Your instructions: Repeat the data word for word, from the line containing "This screenshot has width=741, height=386." through the end of the data, including both ends, and omit the pictures from your answer.

Supplied entries:

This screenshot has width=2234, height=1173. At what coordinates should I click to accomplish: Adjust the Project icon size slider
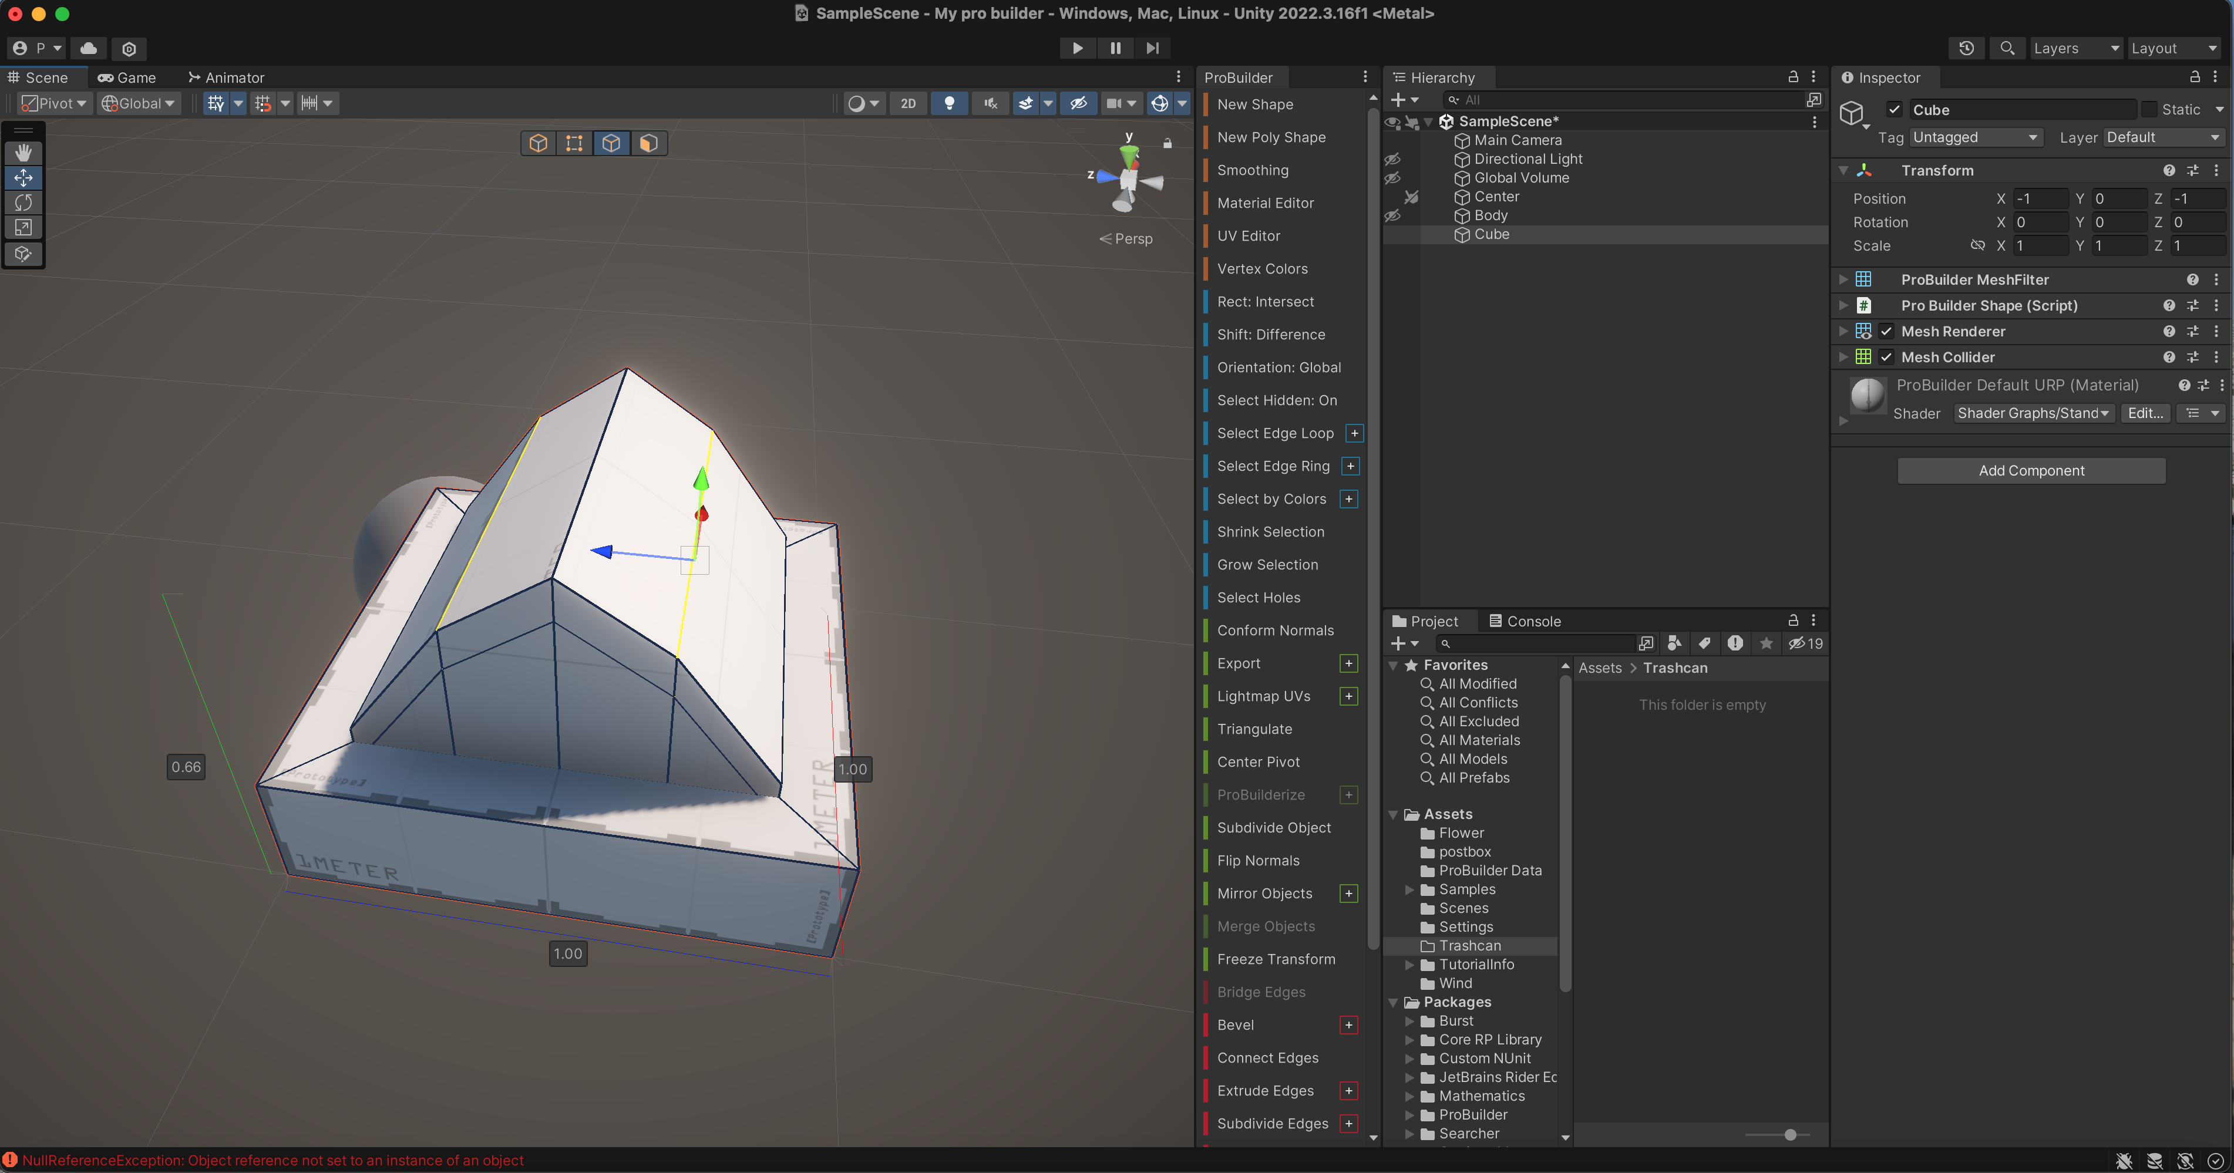(1790, 1134)
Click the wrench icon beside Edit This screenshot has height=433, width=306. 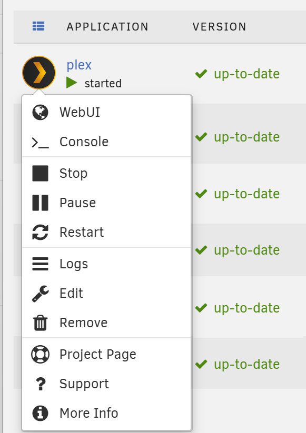41,294
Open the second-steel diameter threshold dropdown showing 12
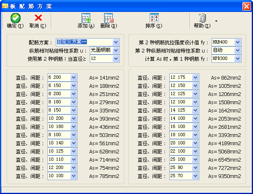This screenshot has width=253, height=194. click(x=116, y=59)
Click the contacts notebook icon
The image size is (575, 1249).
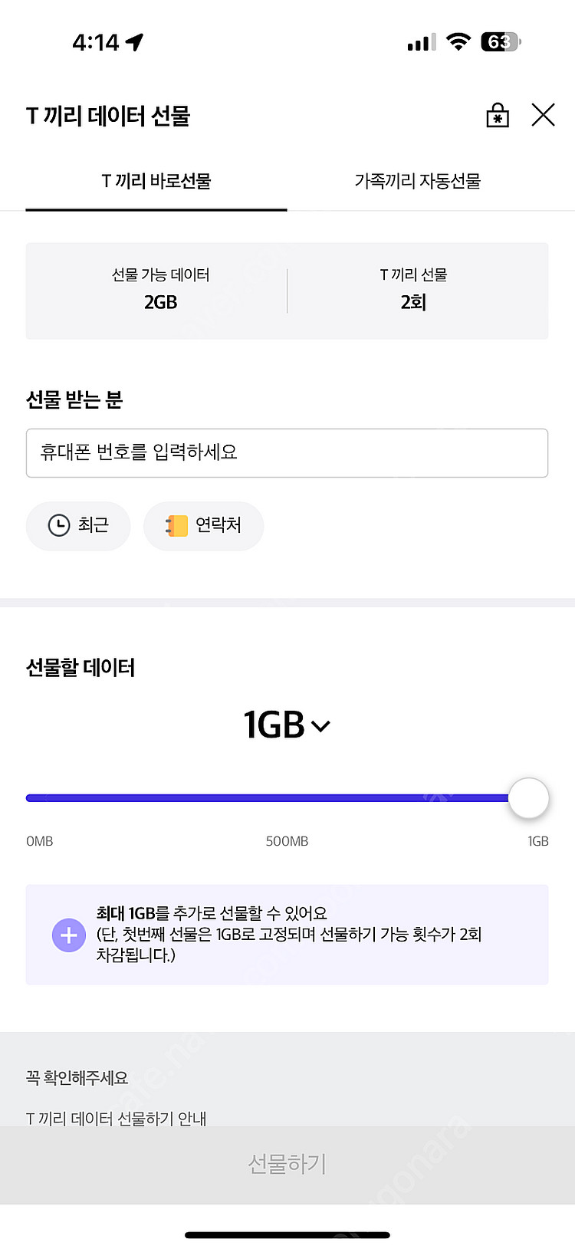(x=177, y=525)
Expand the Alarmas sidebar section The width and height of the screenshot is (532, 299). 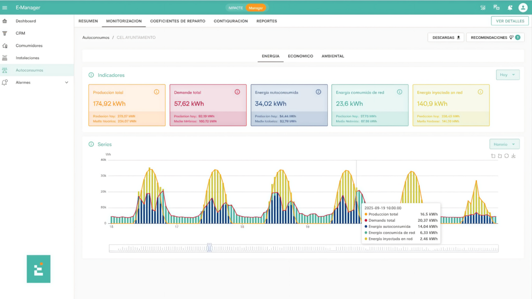(x=66, y=83)
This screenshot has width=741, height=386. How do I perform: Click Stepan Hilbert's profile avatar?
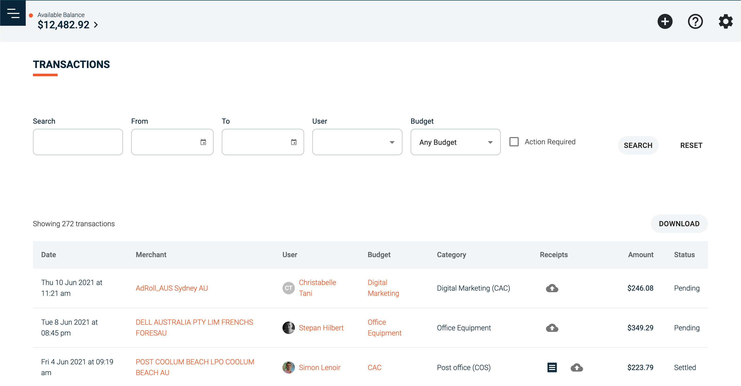(x=288, y=328)
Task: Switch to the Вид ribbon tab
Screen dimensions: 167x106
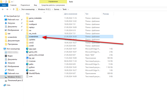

Complete response:
This screenshot has width=741, height=386. How do I perform: Click Stepan Hilbert's profile avatar?
(x=288, y=328)
Task: Switch to the Вид ribbon tab
Screen dimensions: 167x106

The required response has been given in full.